◆ Task requirements ◆
What are the lines, written out exactly, from the one containing "The width and height of the screenshot is (960, 720)." to the end of the entries below? Include both ends and nothing more.

[Source data]
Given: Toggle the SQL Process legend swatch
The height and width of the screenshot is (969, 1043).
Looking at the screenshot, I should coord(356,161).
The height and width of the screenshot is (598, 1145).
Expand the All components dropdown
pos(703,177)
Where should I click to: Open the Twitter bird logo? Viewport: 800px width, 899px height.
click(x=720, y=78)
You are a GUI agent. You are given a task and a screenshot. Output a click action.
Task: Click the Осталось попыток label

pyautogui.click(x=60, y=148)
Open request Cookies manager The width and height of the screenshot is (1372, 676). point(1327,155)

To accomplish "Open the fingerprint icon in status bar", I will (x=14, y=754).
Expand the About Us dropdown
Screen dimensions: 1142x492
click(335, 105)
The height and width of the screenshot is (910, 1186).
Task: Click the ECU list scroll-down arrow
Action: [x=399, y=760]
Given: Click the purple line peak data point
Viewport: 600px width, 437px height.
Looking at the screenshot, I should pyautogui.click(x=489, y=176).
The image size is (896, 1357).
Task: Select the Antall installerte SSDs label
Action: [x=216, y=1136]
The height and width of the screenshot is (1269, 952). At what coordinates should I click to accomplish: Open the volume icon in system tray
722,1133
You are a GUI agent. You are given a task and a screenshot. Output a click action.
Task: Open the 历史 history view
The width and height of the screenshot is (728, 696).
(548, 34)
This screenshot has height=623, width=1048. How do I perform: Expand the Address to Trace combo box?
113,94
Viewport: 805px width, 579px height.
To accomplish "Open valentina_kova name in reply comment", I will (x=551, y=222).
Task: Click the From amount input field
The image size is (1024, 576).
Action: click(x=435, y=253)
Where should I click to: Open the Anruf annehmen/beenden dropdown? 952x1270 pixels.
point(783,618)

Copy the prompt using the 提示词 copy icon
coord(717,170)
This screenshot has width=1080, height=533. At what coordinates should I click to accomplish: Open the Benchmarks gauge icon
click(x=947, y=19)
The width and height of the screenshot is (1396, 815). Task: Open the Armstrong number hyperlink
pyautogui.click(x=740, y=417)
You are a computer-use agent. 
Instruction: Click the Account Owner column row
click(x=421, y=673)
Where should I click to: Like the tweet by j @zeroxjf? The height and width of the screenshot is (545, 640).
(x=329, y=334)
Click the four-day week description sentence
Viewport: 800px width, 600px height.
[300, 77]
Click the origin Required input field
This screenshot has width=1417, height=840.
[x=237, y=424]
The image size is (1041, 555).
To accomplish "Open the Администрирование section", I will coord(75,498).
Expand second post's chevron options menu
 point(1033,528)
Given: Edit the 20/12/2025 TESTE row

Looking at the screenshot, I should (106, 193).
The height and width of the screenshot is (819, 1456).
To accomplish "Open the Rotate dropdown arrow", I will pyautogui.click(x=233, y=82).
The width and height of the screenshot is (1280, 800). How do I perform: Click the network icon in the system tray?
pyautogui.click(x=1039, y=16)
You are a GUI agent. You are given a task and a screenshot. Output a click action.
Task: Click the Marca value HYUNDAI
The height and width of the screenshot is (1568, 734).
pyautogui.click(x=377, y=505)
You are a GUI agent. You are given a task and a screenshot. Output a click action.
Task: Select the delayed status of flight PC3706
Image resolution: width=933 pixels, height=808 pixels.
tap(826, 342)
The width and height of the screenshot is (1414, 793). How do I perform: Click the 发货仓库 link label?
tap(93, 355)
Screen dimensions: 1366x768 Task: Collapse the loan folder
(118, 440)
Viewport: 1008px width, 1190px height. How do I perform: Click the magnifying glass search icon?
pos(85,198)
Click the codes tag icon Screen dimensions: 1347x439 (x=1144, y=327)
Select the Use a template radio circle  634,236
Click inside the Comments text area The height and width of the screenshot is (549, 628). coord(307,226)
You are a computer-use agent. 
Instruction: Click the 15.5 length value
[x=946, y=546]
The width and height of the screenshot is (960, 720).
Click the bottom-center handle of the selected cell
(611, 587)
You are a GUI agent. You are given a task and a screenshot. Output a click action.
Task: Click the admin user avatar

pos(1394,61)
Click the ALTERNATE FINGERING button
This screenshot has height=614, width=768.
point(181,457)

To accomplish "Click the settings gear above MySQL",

◆ Reply ◆
The width and height of the screenshot is (960, 720).
Click the bottom-center handle of the selected cell
(611, 587)
You are a GUI agent. You are given a task and a screenshot. Output a click action.
Task: Click the admin user avatar

pos(1394,61)
Click the ALTERNATE FINGERING button
This screenshot has height=614, width=768.
point(181,457)

To accomplish "Click the settings gear above MySQL",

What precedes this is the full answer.